Apollo Says PE's Easy Money Era Is Over
- 3 hours ago
- 2 min read
What's New
David Sambur, Matt Nord, and Antoine Munfakh, Apollo's co-heads of private equity, make the case in their January 2026 report Private Equity Returns to Its Roots that the asset class must abandon the leverage and multiple expansion playbook that dominated 2010 to 2022 and return to disciplined buying, hands on operational improvement, and flexible exit strategies to generate alpha in a normalized rate environment.
Why It Matters
Since 2018, capital calls have exceeded distributions by roughly $1.5 trillion, exits remain depressed, and fund lives are stretching well beyond expected 10 year terms.

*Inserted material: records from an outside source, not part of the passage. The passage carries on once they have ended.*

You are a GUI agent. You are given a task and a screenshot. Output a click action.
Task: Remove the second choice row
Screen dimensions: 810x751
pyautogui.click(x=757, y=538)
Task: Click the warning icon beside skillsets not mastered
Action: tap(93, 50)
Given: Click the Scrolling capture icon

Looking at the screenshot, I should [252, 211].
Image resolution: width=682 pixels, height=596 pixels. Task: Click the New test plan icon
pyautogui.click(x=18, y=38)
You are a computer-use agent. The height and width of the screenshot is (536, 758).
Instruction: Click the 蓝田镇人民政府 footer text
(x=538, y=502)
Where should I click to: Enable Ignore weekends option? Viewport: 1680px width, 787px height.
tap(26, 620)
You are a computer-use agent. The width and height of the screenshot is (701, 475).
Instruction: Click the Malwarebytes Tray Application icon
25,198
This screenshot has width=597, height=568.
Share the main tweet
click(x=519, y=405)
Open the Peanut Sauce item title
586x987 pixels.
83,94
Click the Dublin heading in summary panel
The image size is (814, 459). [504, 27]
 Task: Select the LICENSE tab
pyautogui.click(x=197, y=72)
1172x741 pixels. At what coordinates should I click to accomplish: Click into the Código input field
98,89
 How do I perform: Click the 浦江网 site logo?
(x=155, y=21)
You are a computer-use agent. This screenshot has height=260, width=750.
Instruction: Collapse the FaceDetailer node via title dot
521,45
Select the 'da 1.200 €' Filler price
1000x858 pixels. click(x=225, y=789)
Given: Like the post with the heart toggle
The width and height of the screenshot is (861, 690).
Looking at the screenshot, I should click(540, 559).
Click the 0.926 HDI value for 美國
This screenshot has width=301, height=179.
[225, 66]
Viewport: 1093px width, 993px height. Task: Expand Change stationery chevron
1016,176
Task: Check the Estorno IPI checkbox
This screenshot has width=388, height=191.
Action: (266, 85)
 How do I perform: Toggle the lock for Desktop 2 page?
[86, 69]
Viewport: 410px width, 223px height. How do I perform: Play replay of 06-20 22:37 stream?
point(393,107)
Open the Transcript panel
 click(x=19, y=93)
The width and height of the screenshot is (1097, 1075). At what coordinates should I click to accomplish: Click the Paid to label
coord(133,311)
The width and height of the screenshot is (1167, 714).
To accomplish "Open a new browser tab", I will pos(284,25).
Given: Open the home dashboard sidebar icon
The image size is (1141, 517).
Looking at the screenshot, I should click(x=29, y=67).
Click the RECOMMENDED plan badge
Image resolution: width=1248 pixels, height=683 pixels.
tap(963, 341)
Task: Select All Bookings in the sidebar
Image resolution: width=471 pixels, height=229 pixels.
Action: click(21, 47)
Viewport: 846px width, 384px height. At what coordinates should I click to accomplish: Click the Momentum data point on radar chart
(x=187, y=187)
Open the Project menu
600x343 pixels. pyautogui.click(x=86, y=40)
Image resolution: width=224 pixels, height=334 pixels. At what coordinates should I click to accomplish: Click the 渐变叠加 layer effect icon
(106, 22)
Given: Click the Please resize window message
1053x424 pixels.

The dispersion between top and bottom quartile PE funds now exceeds 25 percentage points, signaling that the rising tide no longer lifts all boats and that manager selection has become the single most consequential decision for allocators.
Big Picture Drivers
Structural market shift: Public equity markets have halved their listed company count from ~8,090 in 1996 to ~3,940 today, while passive flows have pulled $4 trillion in cumulative inflows versus $2.9 trillion in active outflows since 2012
Rate regime reset: Higher financing costs since 2022 have exposed managers who relied on cheap debt and multiple expansion rather than genuine operational value creation
Exit gridlock: Volumes remain well below five year averages, and even if activity normalizes, the massive backlog means distribution yields as a percentage of assets held are unlikely to recover soon
Beta dependency exposed: From 2010 to 2021, approximately 66% of buyout value creation came from leverage and multiple expansion, factors beyond a manager's control
Concentration risk: The top 10 S&P 500 stocks now represent 40% of the benchmark's market cap, a historic high that distorts price discovery
By The Numbers
$1.5T: Capital calls exceeding distributions since 2018 across the PE industry
66%: Share of buyout value creation attributable to leverage and multiple expansion from 2010 to 2021
25+ ppts: Performance dispersion between top and bottom quartile PE funds
2.5x: Proceeds advantage that the cheapest entry multiple deals generated over the most expensive deals in the 2020 to 2022 vintage
Key Trends to Watch
Purchase discipline as alpha: Apollo's data shows deals entered at the lowest EV/EBITDA quartile generated 2.5 times more exit proceeds than the highest quartile in 2020 to 2022 vintages, making entry price the dominant return driver again
Operational value creation mandates: Leading managers are deploying dedicated operating teams and detailed value creation plans from day one rather than relying on financial engineering
Multi channel liquidity strategies: Firms generating strong DPI are underwriting multiple exit paths upfront, including minority sales, dividends, sale leasebacks, and creative recapitalizations
Carve out resurgence: Complex, bilateral, and off cycle deal sourcing, including corporate carve outs, is returning as the preferred origination strategy for managers seeking limited competition
The Wrap
Apollo's thesis is clear: the next decade of PE outperformance will belong to managers who treat value creation as a repeatable operational system rather than a byproduct of favorable market conditions. For allocators, the implication is that underwriting a GP's operational capabilities, sourcing discipline, and exit flexibility matters far more than backing brand names that rode the easy money wave.